Piggybacking this off of the Juan Williams controversy...

There isn't much room in politics these days for a non-partisan issue to exist. This is an attempt to create one, kind of.

Here is one thing that I think both liberal's and conservatives can agree on. The other side has control of the media, its motivations are nefarious, its interests special, and its listeners, brain-washed sheeple.

While the devil might be in the details as to which of us is actually correct or whether we are both wrong,we can probably all agree that we are choosing the news we listen to based upon our ideologies. I might watch FOX here and there for a laugh, or to gag at their methods, but if I want to trust the news I'm getting I'll listen to Olberman or Maddow.

I'm willing to gamble that there is a recipricol feeling on this matter from those on the right. That's fine and dandy. We can both get our news from whomever we want to. This is America by God, and its our right to be misinformed. More power to the half of our populace that is being led to the river of cool-aide, and lapping it up without a second thought.

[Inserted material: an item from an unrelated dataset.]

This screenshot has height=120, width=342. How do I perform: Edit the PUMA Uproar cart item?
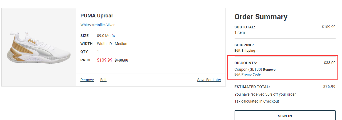(x=103, y=80)
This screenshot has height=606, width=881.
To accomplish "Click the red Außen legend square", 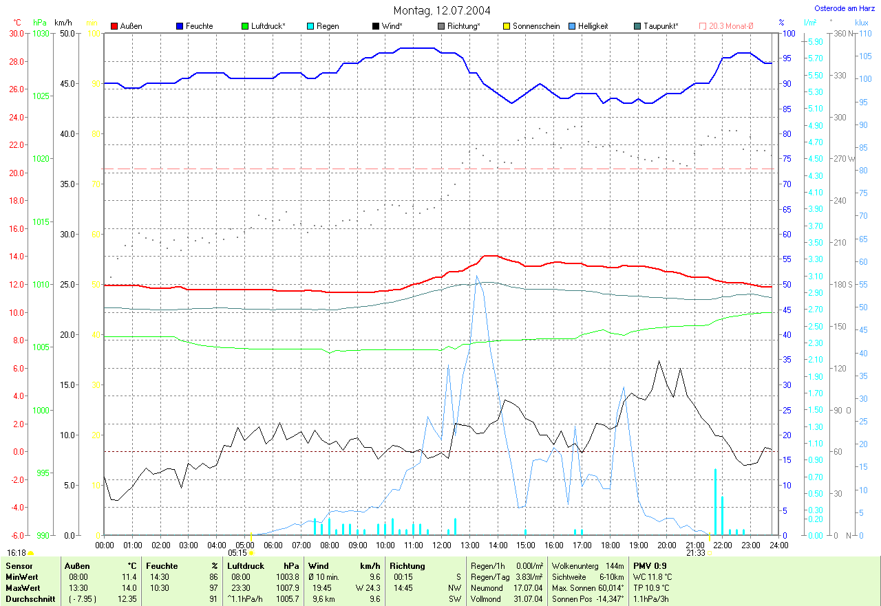I will (114, 26).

Except that we supposedly live in a democracy/republic, where an informed populace is neccesary to effective, constitutioal governance. We can't afford to have this many wrong headed people making policy with their votes, can we?

But then we all do and should have the right to vote. The question I put to you, is should we all be entitled to being fed back our own filtered version of the truth as we already know it? Should news distributors be allowed to present world events from morning to night, through a blue or red lens?

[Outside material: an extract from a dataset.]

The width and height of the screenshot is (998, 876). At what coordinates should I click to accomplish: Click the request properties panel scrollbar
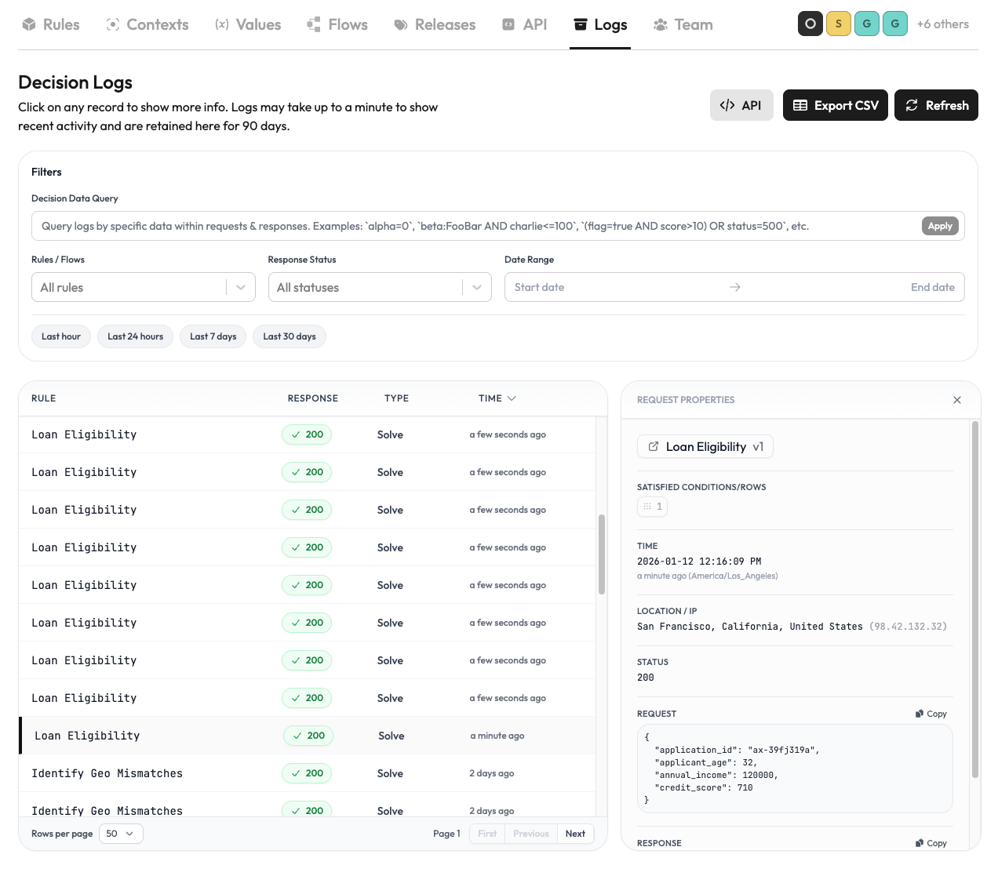[x=975, y=599]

Of course I'm not talking about mandating a message. No side can agree on what the right message is, and something like that would be horribly abusable, or simply atrophying to political thought.

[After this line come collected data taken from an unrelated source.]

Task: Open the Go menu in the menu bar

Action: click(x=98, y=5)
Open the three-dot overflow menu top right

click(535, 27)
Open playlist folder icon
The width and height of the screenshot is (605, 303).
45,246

What I am talking about is something akin to the Fairness Doctrine. That doctrine, while seeming pretty toothless to me, set out guidelines for carriers of the news, charging them with the responsibility of giving time to controversial perspectives. This seems to have been done with the appreciation that the airwaves were limited and public, and I know that the area gets grayer when it comes to mandating cable(though cable has been run through our streets at the consent of government-satelite still circumvents that technicality).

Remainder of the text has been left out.